Charlotte had not fared as well as Inspector Bump, and she was at a bit of a low ebb when she hailed a cab outside of the restaurant. As buildings, shops and people blurred outside the cab window, she reviewed what she had so far. It wasn't much, but at least she could cross some suspects off the guest list she'd pressed Anne for.
Tandy Barlow and her friend, as well as the Rickings, had left well before the robbery.
The Spinkleys were having the blue devils and concerned only with their own troubles.
Thomas and Lucretia had spent most of the night talking to her and Linny herself was too gormless too contemplate theft on such a scale.
She could most likely cross all of them off the list with a good conscience.
That left an artist chap by the name of John Something and Bloomers Cunningham. Although Bloomers had always been like that. He was hardly suspicious, merely tiresome. His uncle had been a close advisor to the Old Queen and he still took advantage of that fact to shoehorn himself into any social event going during the season.
That left John Something as being the oddest fish in the pond.
As well as the thirty some other guests.
Not terribly enlightening, but now she did know the complete name of who the tiara had been stolen from, and could therefore swoop over to Camden Town to the office of a Mr Oakham or Oakby, private detective, to uncover even more details.

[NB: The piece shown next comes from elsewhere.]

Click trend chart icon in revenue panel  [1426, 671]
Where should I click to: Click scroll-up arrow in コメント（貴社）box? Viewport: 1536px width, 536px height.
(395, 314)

As the cab neared her home, Charlotte's thoughts gradually turned to the dinner party at Lord and Lady Panderhurst's that evening. She still had yet to decided which of her ensembles she wanted to wear. The silver and crimson? The black and beige? However divvy she looked, she admonished herself to remember not to breathe a word about her findings to Carlton, who would be sitting across from her at table all evening. He would think she was off her onion and press her more to go engagement ring buying.
Charlotte wondered what Inspector Bump would say to that.